[Start of section]
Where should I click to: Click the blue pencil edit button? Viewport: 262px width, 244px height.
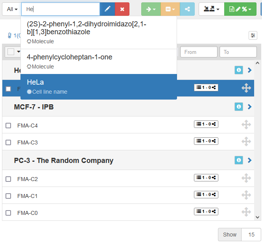pyautogui.click(x=107, y=9)
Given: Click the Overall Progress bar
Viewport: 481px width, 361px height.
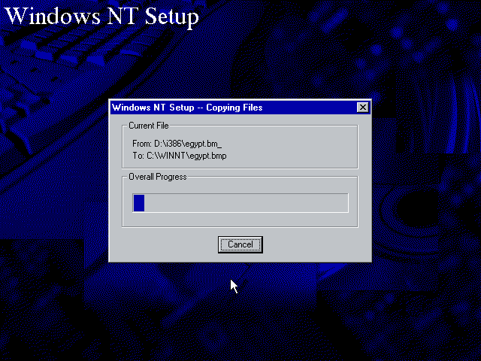Looking at the screenshot, I should [241, 203].
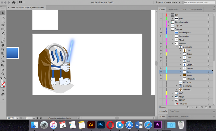Image resolution: width=216 pixels, height=131 pixels.
Task: Open Photoshop from the dock
Action: point(101,125)
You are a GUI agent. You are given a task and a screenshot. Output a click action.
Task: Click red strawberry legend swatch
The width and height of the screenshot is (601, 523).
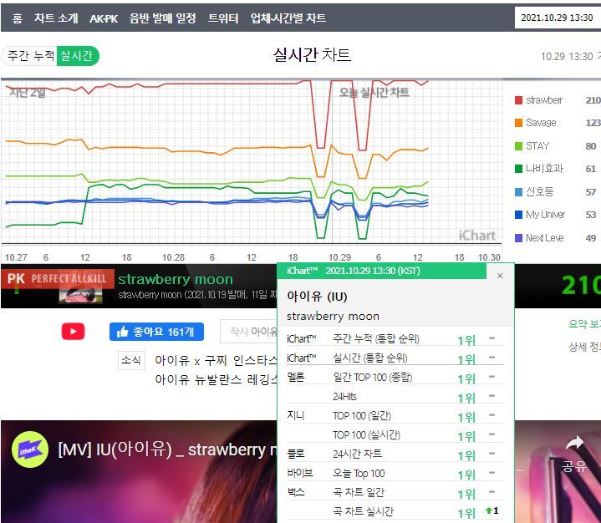coord(518,100)
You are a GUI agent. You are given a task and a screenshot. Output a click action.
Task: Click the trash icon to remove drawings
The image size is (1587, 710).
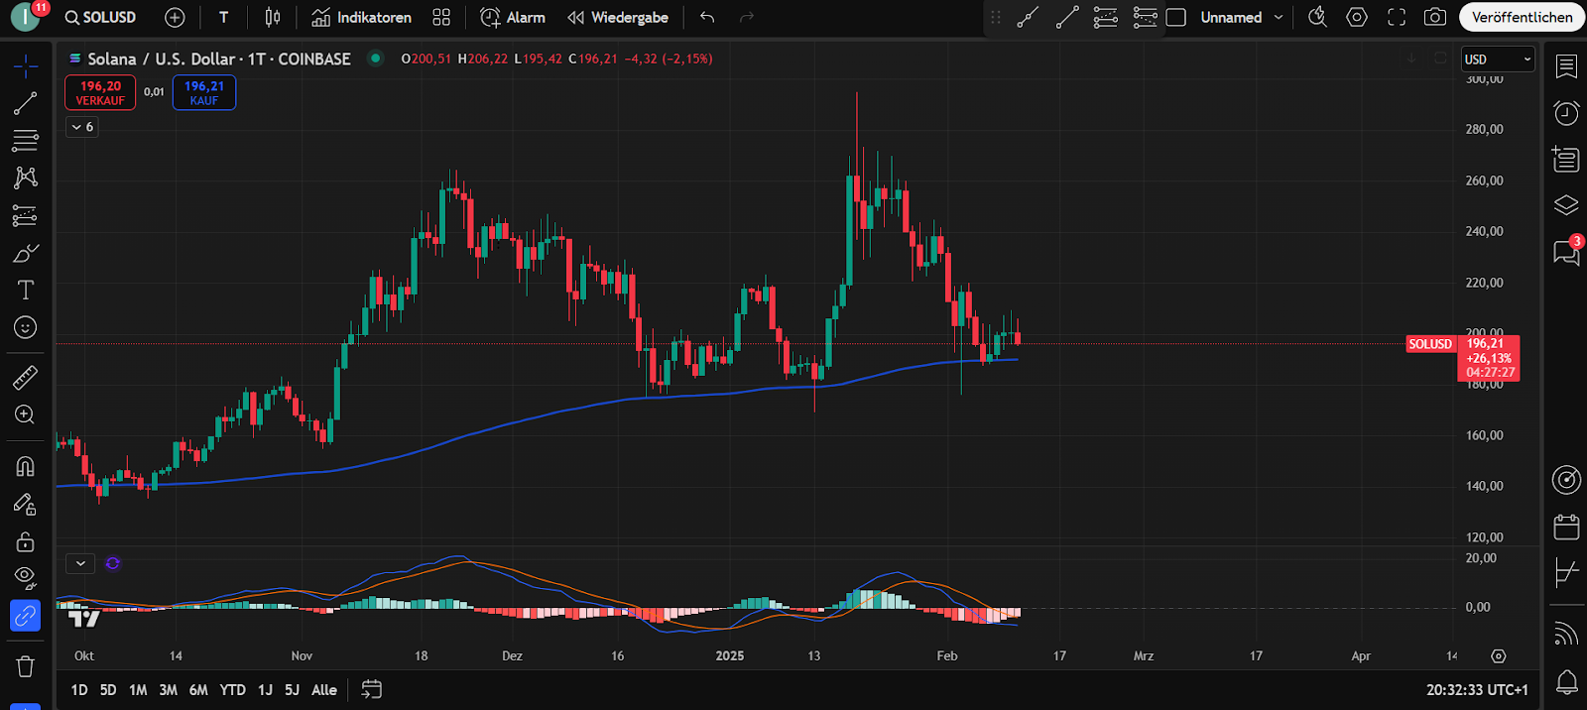[x=25, y=666]
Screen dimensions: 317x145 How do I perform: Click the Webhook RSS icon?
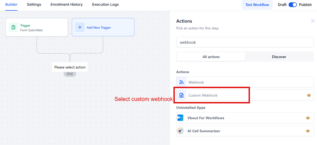click(x=181, y=82)
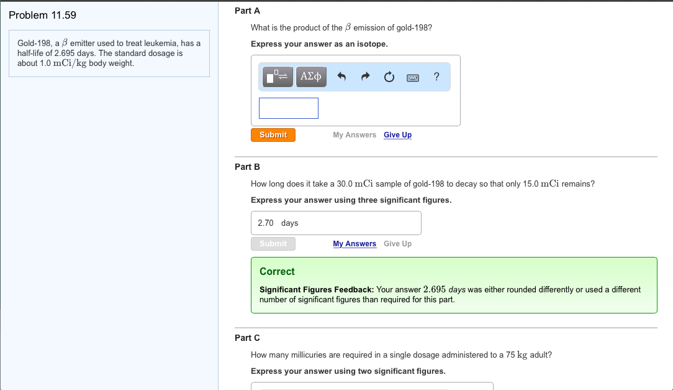The width and height of the screenshot is (673, 390).
Task: Click the Problem 11.59 title
Action: [43, 15]
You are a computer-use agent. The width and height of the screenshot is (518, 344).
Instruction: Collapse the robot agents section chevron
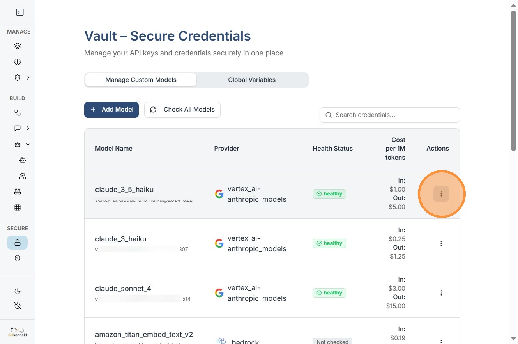tap(28, 144)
[End of section]
Required work: The answer is the listing above repeated verbatim, minus its images.

Exercise response:
Where should I click to: Click the blue pencil edit button? Viewport: 262px width, 244px height.
pyautogui.click(x=107, y=9)
Given: Click the Overall Progress bar
Viewport: 481px width, 361px height.
Looking at the screenshot, I should [241, 203].
Image resolution: width=216 pixels, height=131 pixels.
Task: Open Photoshop from the dock
Action: point(101,125)
You are a GUI agent. You are given a task and a screenshot. Output a click action.
Task: Click red strawberry legend swatch
The width and height of the screenshot is (601, 523).
coord(518,100)
You are a GUI agent. You are given a task and a screenshot. Output a click action.
Task: Click the trash icon to remove drawings
The image size is (1587, 710).
[x=25, y=666]
Screen dimensions: 317x145 How do I perform: Click the Webhook RSS icon?
click(x=181, y=82)
The width and height of the screenshot is (673, 390).
Task: Click the Problem 11.59 title
Action: [43, 15]
You are a computer-use agent. The width and height of the screenshot is (518, 344).
Instruction: Collapse the robot agents section chevron
tap(28, 144)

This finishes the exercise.